TASK DETAILS — Using the material that follows, output exactly the lines from the one containing "Given: Click the TikTok Shop logo" through the one containing "Collapse the 扩展菜单", with both ends kept.

RECORD SET —
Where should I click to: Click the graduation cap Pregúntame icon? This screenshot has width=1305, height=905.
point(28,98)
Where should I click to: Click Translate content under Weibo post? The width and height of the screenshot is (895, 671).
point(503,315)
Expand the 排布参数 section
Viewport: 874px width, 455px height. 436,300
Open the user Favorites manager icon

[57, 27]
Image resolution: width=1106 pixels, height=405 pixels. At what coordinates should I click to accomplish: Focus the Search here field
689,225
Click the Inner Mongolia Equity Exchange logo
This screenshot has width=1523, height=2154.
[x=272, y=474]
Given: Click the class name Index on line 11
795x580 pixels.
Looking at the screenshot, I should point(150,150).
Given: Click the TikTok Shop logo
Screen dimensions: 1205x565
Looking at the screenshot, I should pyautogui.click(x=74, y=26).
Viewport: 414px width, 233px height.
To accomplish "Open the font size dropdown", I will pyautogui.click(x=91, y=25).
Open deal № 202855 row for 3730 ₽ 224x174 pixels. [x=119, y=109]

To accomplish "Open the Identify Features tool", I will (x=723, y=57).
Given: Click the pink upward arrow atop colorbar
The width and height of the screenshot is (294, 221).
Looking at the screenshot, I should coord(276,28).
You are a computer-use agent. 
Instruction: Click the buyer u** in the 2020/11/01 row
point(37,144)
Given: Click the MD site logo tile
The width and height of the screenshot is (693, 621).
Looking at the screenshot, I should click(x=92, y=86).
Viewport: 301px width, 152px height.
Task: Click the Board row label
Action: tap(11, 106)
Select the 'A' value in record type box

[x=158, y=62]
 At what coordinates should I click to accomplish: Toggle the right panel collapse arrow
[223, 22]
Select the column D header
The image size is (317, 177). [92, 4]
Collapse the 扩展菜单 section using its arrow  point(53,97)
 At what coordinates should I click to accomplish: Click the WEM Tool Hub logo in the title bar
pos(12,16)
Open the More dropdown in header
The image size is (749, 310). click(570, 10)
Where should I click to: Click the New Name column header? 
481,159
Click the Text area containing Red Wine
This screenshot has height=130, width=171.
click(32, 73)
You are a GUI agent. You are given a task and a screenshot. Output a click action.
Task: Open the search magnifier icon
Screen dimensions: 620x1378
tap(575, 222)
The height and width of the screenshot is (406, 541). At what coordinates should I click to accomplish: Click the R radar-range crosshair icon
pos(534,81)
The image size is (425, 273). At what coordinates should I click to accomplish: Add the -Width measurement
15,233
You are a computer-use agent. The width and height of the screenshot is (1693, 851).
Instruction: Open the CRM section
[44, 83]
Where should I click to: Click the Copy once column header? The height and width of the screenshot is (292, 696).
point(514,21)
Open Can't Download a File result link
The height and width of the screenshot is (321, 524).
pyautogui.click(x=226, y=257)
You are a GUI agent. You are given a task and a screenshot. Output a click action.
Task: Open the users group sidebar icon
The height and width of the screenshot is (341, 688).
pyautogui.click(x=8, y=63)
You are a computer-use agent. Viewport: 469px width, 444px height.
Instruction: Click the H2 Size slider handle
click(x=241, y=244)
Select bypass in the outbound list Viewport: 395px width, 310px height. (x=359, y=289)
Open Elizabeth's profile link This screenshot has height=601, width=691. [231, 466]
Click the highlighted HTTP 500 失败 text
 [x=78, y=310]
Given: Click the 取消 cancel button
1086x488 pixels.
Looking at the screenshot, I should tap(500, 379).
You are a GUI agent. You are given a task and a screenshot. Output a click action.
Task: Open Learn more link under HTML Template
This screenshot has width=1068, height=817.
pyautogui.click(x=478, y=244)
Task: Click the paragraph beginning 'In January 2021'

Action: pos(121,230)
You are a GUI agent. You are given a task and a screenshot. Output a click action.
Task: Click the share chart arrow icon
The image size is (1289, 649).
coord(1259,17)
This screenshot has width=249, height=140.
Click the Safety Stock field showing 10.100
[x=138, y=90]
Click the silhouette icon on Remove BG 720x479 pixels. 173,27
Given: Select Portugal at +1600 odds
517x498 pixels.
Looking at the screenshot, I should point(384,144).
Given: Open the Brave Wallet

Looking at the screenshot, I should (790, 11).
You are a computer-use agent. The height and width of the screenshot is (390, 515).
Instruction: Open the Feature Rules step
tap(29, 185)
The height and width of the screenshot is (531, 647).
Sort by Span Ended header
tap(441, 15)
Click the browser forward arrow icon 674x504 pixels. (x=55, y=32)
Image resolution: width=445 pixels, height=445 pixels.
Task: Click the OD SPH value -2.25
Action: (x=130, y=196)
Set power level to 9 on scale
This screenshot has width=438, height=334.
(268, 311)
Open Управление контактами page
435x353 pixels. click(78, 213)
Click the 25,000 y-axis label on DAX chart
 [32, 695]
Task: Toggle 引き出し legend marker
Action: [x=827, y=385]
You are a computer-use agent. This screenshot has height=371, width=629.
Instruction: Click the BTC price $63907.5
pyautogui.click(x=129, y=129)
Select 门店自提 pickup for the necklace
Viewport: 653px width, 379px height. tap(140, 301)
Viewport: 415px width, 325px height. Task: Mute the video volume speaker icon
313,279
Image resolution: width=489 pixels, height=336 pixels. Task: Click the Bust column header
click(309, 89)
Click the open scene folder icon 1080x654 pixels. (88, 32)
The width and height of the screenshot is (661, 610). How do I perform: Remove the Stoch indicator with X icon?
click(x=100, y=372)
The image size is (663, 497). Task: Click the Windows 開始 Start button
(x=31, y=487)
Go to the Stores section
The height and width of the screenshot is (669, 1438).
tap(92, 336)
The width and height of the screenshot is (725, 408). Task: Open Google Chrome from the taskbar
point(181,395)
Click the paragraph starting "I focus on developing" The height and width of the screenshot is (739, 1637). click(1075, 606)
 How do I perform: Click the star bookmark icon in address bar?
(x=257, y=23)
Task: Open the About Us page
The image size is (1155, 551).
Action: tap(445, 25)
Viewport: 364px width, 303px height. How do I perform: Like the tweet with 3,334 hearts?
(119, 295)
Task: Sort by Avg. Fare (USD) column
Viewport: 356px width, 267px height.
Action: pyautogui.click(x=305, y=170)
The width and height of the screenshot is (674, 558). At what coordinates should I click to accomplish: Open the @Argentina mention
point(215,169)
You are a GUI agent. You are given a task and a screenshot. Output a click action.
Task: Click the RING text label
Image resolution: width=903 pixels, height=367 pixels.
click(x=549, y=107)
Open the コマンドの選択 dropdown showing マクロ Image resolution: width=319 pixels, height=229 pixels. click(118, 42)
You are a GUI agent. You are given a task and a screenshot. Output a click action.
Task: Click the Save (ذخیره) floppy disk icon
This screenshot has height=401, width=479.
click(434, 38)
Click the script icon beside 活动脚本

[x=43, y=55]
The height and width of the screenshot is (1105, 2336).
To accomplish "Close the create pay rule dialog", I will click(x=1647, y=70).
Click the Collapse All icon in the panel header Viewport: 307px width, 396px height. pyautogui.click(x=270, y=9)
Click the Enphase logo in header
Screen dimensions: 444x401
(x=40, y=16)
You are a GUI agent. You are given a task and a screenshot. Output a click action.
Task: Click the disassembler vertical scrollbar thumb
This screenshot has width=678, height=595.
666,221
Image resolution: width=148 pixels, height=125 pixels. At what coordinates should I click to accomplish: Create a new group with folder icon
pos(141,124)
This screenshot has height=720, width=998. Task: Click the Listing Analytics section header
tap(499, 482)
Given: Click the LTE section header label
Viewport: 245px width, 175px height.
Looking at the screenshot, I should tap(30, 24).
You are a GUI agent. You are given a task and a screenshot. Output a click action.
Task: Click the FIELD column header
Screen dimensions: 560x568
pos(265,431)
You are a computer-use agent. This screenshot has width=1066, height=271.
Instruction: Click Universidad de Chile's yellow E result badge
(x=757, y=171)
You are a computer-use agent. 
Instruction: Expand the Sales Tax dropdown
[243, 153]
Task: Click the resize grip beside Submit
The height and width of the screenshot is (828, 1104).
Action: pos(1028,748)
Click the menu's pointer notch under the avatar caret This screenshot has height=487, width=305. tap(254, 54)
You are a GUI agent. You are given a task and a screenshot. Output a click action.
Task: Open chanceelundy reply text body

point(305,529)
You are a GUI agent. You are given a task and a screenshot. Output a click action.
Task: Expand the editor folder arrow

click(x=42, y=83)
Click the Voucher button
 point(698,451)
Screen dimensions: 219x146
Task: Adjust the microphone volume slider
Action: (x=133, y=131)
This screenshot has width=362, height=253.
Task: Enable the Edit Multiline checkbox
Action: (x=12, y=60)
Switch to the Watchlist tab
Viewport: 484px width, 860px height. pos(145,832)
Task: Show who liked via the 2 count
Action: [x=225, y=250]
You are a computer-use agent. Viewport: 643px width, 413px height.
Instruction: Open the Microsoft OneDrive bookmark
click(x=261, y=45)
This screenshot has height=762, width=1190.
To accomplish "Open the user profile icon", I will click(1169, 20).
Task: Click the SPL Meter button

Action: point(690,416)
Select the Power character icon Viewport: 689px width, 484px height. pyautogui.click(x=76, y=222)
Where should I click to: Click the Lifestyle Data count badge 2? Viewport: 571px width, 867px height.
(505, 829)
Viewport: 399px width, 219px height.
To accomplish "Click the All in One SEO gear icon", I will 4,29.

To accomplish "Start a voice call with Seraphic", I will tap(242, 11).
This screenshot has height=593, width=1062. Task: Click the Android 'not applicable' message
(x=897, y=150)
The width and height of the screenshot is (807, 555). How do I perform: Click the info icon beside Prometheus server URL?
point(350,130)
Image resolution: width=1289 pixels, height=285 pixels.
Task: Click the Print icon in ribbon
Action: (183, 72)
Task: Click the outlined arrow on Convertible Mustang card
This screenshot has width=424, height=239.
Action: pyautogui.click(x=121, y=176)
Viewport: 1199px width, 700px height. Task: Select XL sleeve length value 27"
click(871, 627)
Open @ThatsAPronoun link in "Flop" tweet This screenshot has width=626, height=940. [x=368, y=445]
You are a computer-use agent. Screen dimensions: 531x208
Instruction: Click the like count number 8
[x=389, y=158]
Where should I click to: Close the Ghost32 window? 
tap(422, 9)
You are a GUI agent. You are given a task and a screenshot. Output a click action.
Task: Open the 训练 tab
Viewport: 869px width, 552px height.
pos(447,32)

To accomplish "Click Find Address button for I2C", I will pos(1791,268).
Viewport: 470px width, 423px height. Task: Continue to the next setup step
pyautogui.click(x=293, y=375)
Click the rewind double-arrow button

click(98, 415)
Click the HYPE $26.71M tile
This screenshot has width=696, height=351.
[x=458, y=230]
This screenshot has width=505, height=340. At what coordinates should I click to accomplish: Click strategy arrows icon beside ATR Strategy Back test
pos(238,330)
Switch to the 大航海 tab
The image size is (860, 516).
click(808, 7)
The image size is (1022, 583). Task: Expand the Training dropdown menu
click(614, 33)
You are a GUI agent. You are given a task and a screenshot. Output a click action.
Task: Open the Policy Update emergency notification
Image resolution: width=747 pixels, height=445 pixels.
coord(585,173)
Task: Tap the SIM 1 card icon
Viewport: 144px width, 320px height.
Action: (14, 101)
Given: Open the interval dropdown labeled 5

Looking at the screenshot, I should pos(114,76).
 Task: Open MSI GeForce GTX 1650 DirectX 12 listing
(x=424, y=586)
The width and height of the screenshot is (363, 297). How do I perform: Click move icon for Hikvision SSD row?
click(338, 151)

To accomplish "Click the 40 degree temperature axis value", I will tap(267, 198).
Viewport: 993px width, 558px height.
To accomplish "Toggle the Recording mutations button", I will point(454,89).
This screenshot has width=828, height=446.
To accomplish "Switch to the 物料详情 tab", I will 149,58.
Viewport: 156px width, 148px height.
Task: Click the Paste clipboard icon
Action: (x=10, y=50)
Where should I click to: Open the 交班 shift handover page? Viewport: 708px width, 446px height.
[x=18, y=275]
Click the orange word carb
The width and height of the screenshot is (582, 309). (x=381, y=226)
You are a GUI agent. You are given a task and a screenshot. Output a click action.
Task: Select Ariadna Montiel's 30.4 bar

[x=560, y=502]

ANSWER BOX —
Given: Click the TikTok Shop logo
Screen dimensions: 1205x565
Looking at the screenshot, I should pyautogui.click(x=74, y=26).
Viewport: 414px width, 233px height.
To accomplish "Open the font size dropdown", I will pyautogui.click(x=91, y=25).
Open deal № 202855 row for 3730 ₽ 224x174 pixels. [x=119, y=109]

To accomplish "Open the Identify Features tool", I will (x=723, y=57).
Given: Click the pink upward arrow atop colorbar
The width and height of the screenshot is (294, 221).
Looking at the screenshot, I should coord(276,28).
You are a computer-use agent. 
Instruction: Click the buyer u** in the 2020/11/01 row
point(37,144)
Given: Click the MD site logo tile
The width and height of the screenshot is (693, 621).
Looking at the screenshot, I should click(x=92, y=86).
Viewport: 301px width, 152px height.
Task: Click the Board row label
Action: tap(11, 106)
Select the 'A' value in record type box

[x=158, y=62]
 At what coordinates should I click to accomplish: Toggle the right panel collapse arrow
[223, 22]
Select the column D header
The image size is (317, 177). [92, 4]
Collapse the 扩展菜单 section using its arrow  point(53,97)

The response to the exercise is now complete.